Supplied passage:

----

We have all been part of the drill. We stagger into the room with our colleagues. A few key people speak and make decisions while others are lost in space thinking about what to have for lunch.
A groundbreaking new international report, The State of Meetings 2019, has cast a cloud over the entire meeting agenda by confirming what many of us long suspected — too much of our working week is chewed up with countless and purposeless meetings.
In fact, 44 per cent of the 6500 respondents said they lost valuable time because of unnecessary meetings and 43 per cent claimed that meetings often left them more confused.
In fairness, a certain number of office meetings are needed to keep people informed and to facilitate decision-making — and some bosses do lead meetings exceptionally well. Meetings can be purposeful, motivating and even morale-boosting.
But more often than not the meeting mania that has pervaded many organisations takes up too much time, produces too few results and causes workplace productivity to disappear faster than a hairpiece in a hurricane.
The list of complaints from workers is endless: there are too many meetings or they are too long, their purpose is unclear or there are no agendas, the meeting is overcrowded, the wrong people are in attendance, one or two colleagues steal the show, attendees arrive late, people talk in circles, conversations veer off track, colleagues are cut off midsentence, people are checking their devices, and hefty doses of analysis paralysis are triggered by endless debates rather than decisions.
Despite the undisguised contempt for this work activity, experts believe that meeting madness is on the rise. Impotent bosses are jumping on the bandwagon even though our ever-evolving technology has provided a smorgasbord of more efficient alternatives.

----

Extracted material:
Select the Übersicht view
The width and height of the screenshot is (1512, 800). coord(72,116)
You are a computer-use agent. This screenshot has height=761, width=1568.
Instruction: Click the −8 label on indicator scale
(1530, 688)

----

Problem to solve: According to the passage on workplace meetings, what does the "meeting mania" that has spread through many organizations do? List every effect the passage names in that sentence.

Full answer:
- Takes up too much time
- Produces too few results
- Causes workplace productivity to disappear faster than a hairpiece in a hurricane